C’è un pezzo che s’intitola “Celenetano”. Un omaggio?
Apprezzo moltissimo il primo Celentano, però la canzone non esattamente un tributo. Tutto nasce da un titolo dato in via transitoria, e poi avevamo questa ritmica di chitarra che assomigliava tremendamente a quella di “Yuppi Du”. Tutto è andato da sé: rileggendo il titolo ho capito che mi intrigava moltissimo poter ricamare sul personaggio Celentano. Alla fine, secondo noi, ne è uscito fuori un omaggio onirico all’opera di Celentano e alla sua iconografia.
Nei mesi scorsi siete stati a lungo in tour all’estero. Come vi ha accolto il pubblico straniero?
E’ stata una sorpresa, una vera sorpresa. Quando abbiamo iniziato il tour, eravamo convinti che all’estero, sul palco, avremmo dovuto ricominciare da zero, come agli esordi, con l’imbarazzo da scalfire, da superare. Invece abbiamo trovato un buon pubblico che spesso ci conosceva, grazie alla promozione e ai riconoscimenti che abbiamo incassato, ad esempio il “disco della settimana” sulla BBC. Quindi siamo stati contentissimi, il pubblico straniero è attento, caloroso. Abbiamo venduto tanti dischi e molte persone ci hanno detto che hanno fatto chilometri per venirci a vedere.
Il tour è ormai momento fondamentale per promuovere un disco…
Assolutamente sì. Il live è il vero mezzo di pubblicità in questa epoca in cui il cd non è più un oggetto di culto…

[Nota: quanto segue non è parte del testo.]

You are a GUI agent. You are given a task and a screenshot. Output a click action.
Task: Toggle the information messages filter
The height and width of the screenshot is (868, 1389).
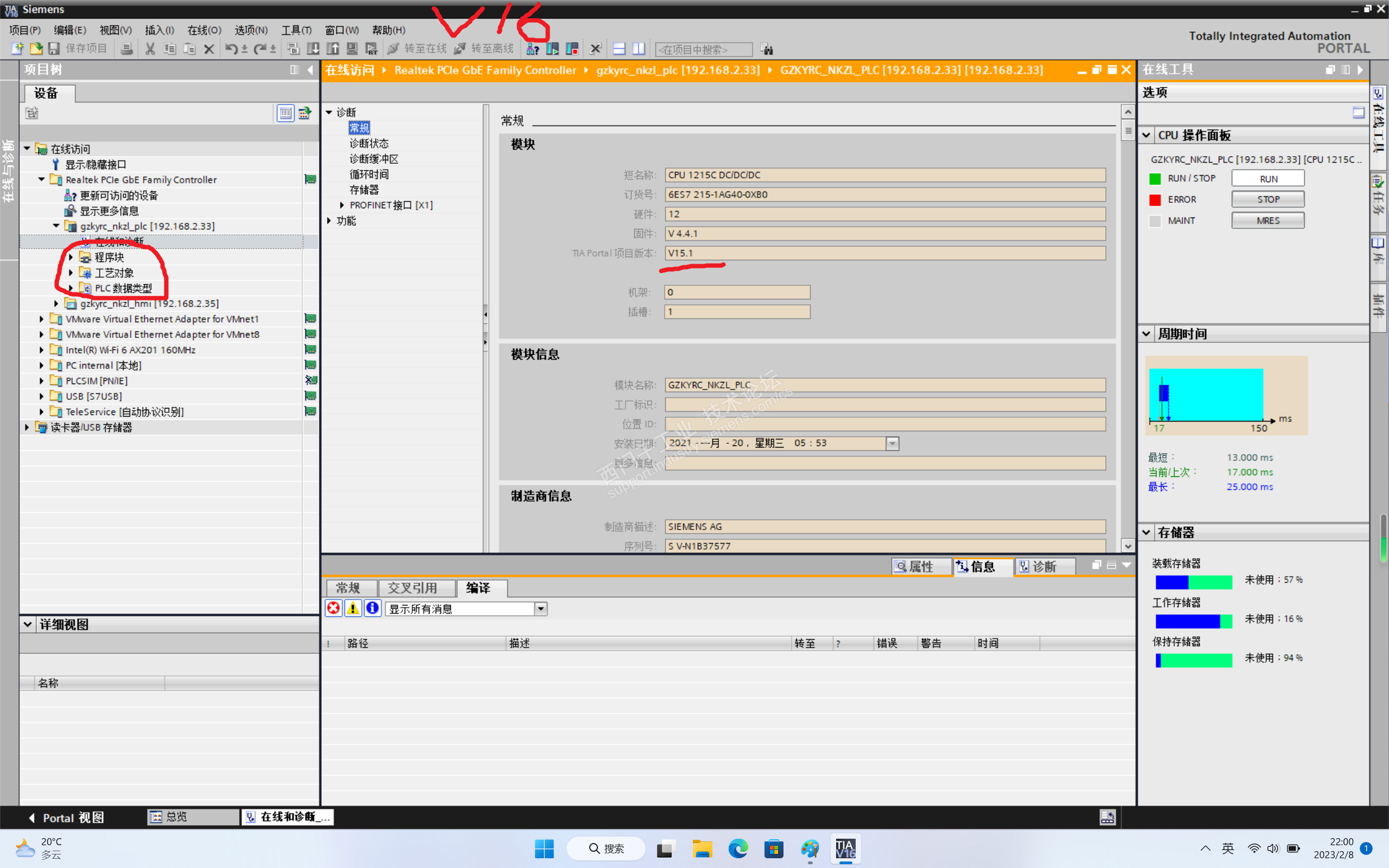tap(373, 609)
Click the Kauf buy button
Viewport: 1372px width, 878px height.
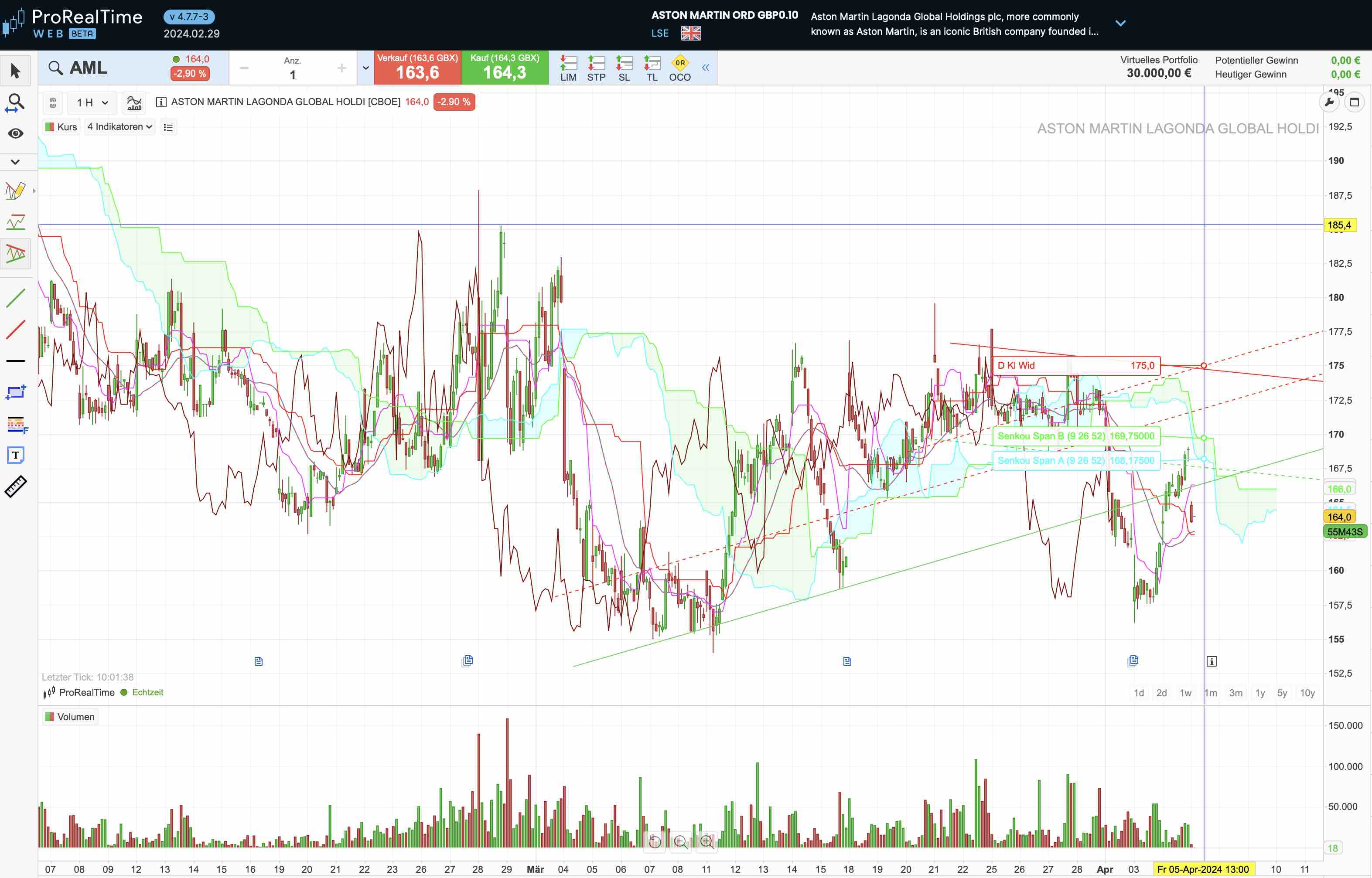point(504,68)
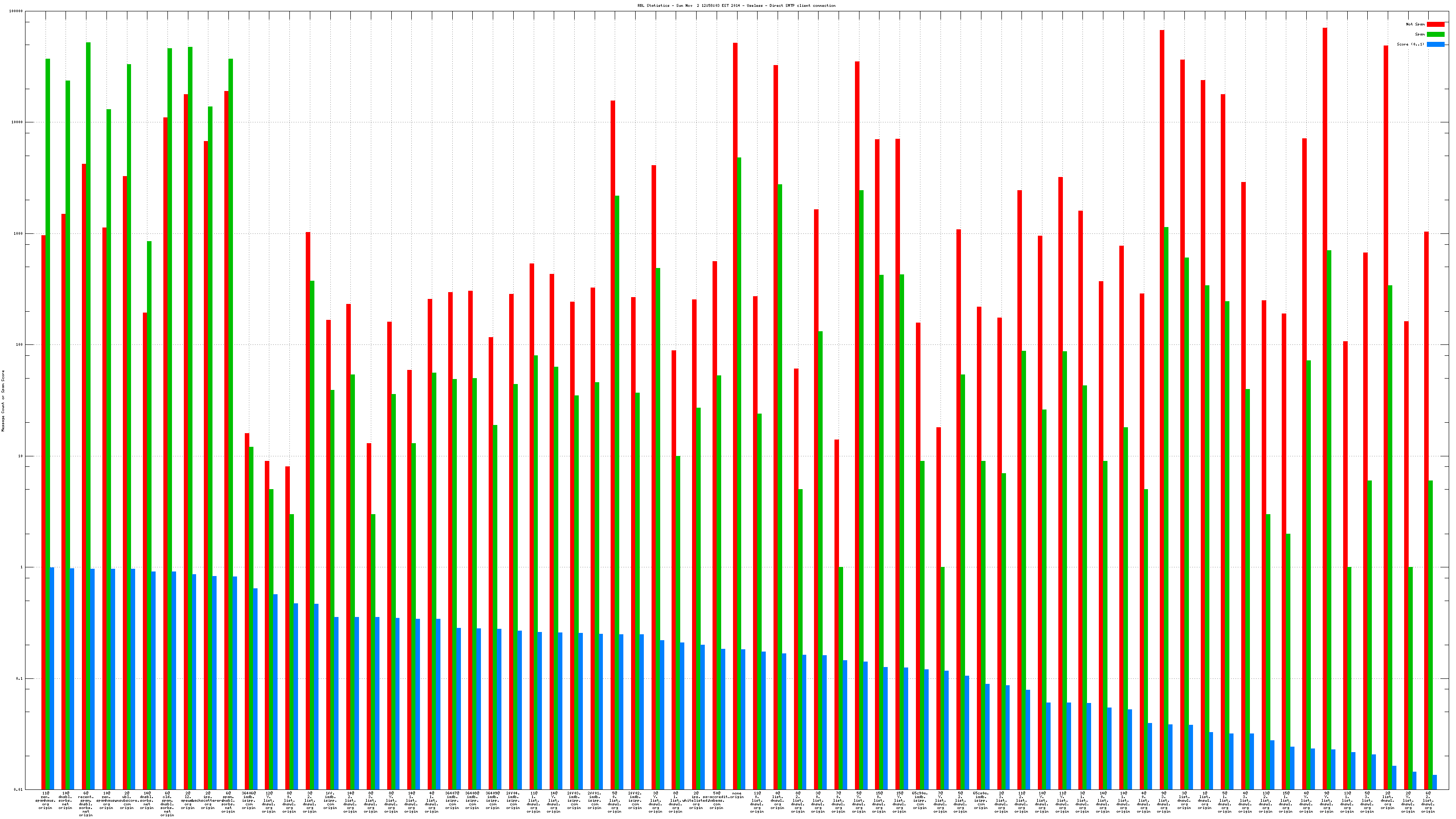Click the blue score bar for 11@ zen.spamhaus.org
This screenshot has width=1456, height=819.
[52, 678]
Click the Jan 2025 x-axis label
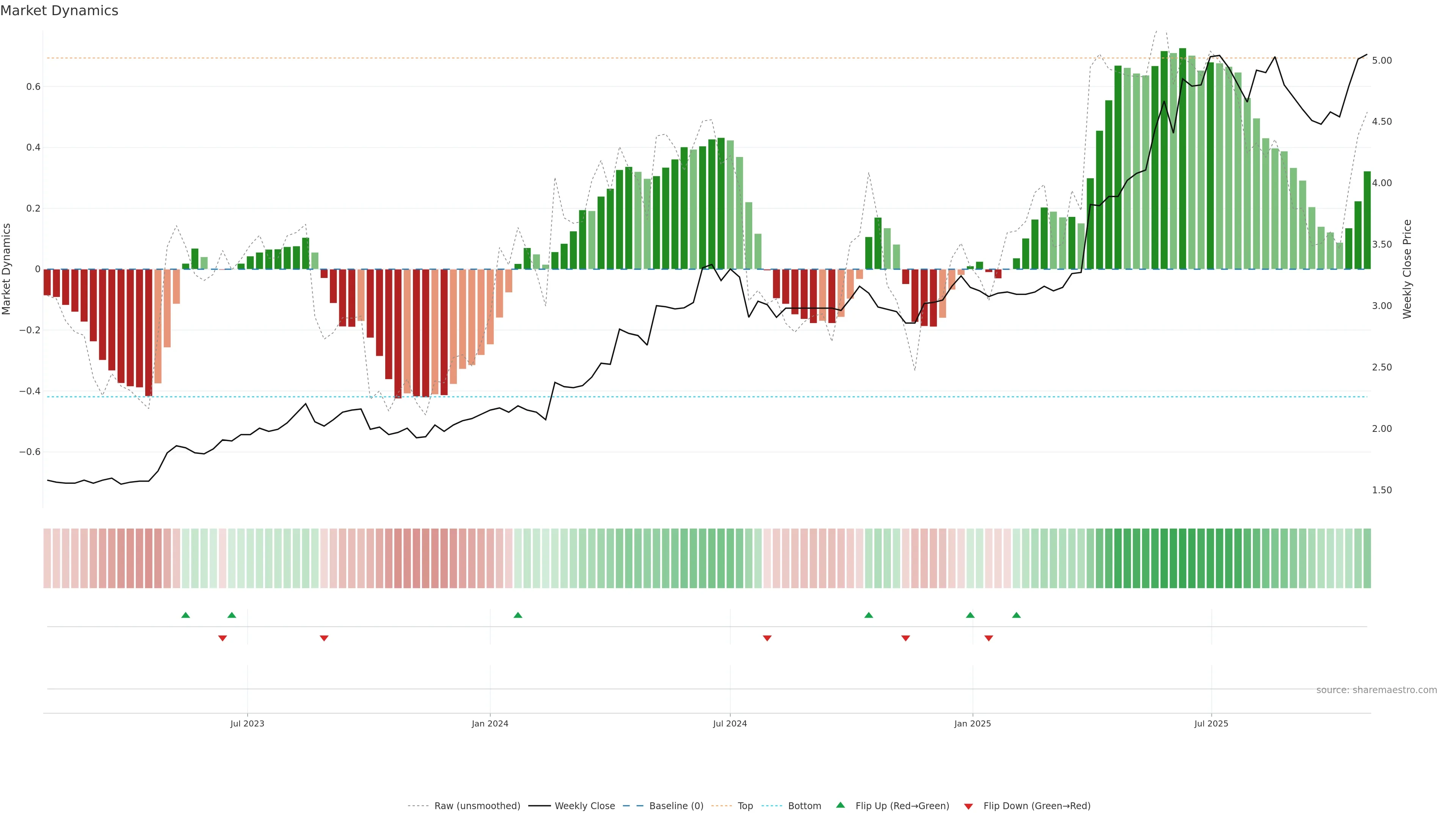The image size is (1456, 819). [972, 723]
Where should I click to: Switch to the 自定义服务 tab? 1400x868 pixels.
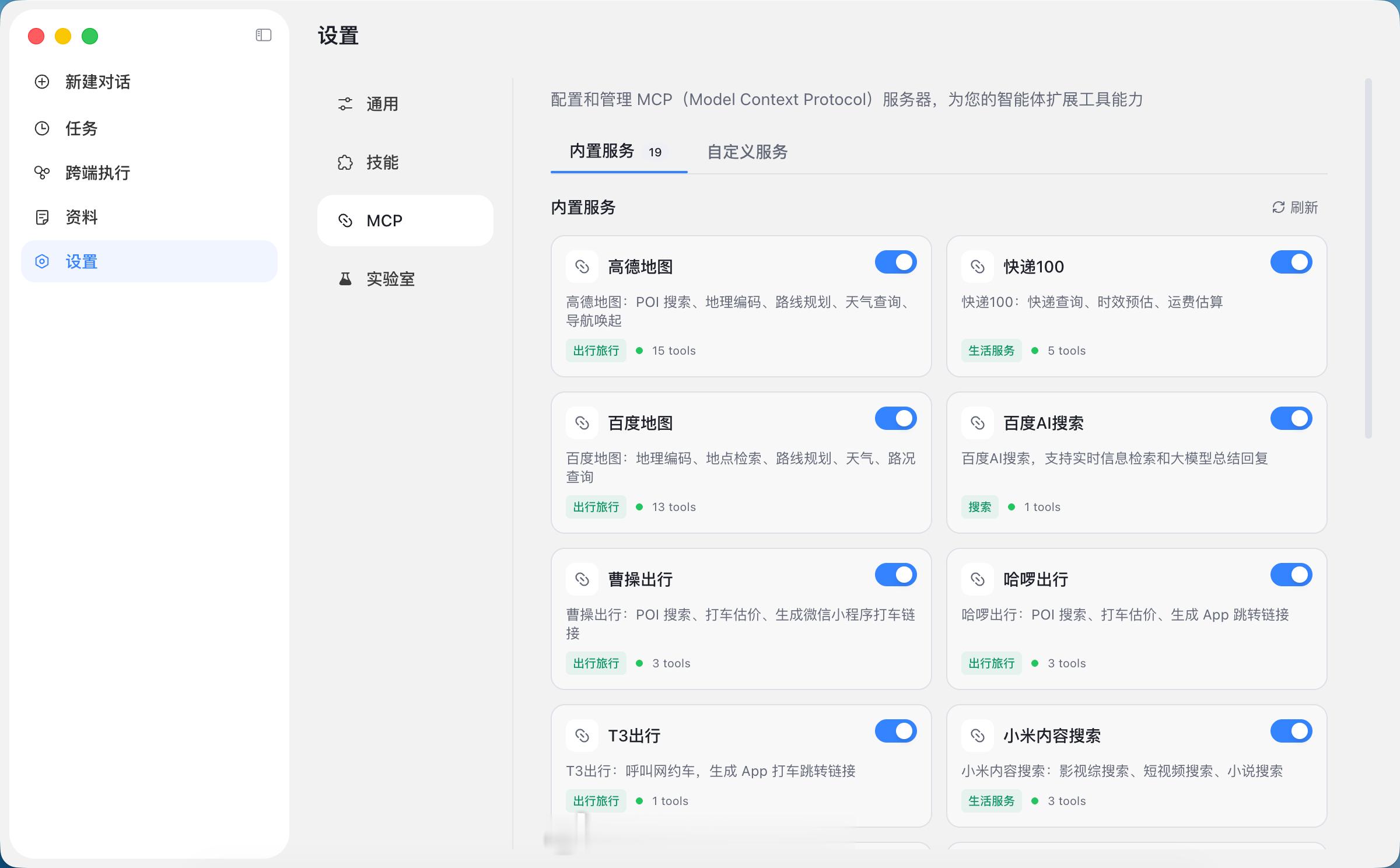[x=747, y=152]
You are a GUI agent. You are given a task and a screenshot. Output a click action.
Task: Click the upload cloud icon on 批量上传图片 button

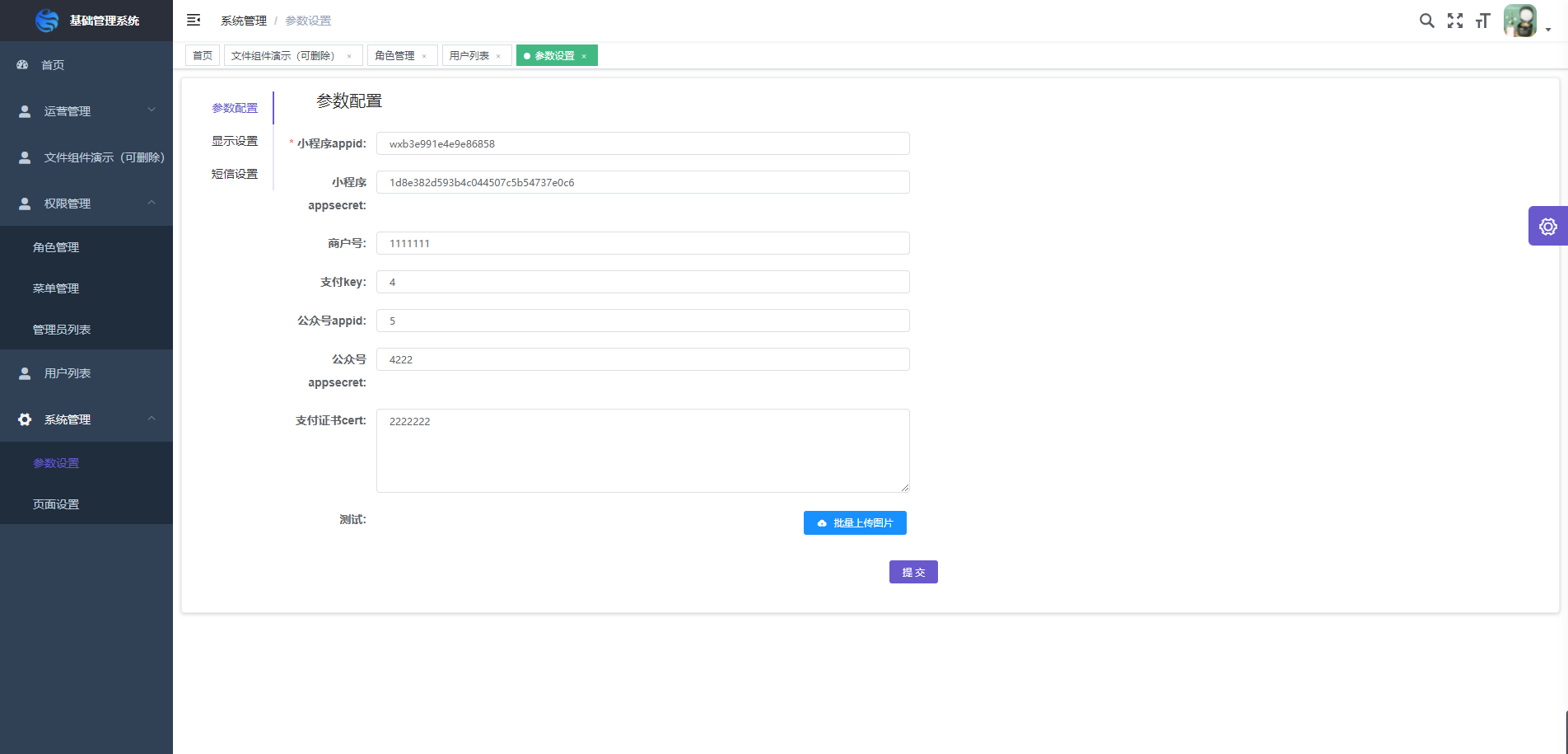tap(821, 522)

Piangerai al funerale del cd?
Sì a me mancherà. Sentirò la mancanza del cd esattamente come l’ho sentita del vinile che, però, sta tornando in auge. Io sono un feticista della musica, mi piace ascoltarla per bene. Quando ascolto un album devo avere l’oggetto in mano, guardare la copertina, leggere i testi. È proprio una forma di devozione la mia. E odio ascoltare la musica dalle casse di un computer. Per non parlare, poi, che non ho mai ascoltato una singola canzone mentre leggo un libro, il mio cervello può fare una cosa alla volta. L’oggetto disco è fondamentale. Prendi la copertina, non è solo un involucro ma è parte integrante del messaggio di un disco. Tu rinunceresti a vedere una mostra dal vivo, preferendo vedere le opere al computer in formato jpeg?